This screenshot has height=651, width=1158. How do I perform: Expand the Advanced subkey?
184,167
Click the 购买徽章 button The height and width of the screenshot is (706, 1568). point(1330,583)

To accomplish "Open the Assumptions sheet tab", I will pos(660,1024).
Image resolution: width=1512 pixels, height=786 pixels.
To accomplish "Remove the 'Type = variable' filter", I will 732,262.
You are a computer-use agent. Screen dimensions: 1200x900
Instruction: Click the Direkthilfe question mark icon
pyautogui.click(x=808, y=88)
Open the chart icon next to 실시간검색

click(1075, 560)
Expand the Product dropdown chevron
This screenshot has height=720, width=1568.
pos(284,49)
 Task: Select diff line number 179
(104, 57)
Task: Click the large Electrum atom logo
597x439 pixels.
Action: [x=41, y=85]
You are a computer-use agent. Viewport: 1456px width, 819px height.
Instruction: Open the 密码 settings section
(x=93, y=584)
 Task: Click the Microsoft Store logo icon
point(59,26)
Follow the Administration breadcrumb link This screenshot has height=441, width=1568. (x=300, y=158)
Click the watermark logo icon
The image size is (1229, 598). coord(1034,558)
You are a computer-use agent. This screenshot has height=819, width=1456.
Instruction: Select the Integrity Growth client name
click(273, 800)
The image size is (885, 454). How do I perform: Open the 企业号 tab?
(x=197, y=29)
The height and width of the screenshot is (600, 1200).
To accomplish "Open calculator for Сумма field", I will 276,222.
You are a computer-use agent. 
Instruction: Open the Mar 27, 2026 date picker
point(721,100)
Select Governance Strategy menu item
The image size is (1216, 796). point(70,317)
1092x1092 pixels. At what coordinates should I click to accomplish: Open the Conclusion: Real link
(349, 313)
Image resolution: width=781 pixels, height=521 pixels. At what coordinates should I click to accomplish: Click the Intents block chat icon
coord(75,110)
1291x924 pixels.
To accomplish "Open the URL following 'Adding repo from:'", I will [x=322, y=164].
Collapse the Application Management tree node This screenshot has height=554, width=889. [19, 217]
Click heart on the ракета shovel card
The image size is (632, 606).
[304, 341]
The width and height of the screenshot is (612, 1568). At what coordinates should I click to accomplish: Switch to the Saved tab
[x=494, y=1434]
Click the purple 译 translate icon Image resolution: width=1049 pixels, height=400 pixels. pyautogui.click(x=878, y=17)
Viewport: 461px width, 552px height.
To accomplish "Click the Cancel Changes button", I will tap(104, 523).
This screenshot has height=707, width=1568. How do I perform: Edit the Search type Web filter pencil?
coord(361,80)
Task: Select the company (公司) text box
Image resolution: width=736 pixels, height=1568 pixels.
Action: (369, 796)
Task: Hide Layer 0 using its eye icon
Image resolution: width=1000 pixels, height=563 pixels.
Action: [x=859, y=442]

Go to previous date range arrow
------------------------------------------------
● Task to carry out:
From the listing above, pick out each line where the word "button" appears.

● Response area:
Click the 购买徽章 button The height and width of the screenshot is (706, 1568). point(1330,583)
To accomplish "Click the Cancel Changes button", I will tap(104, 523).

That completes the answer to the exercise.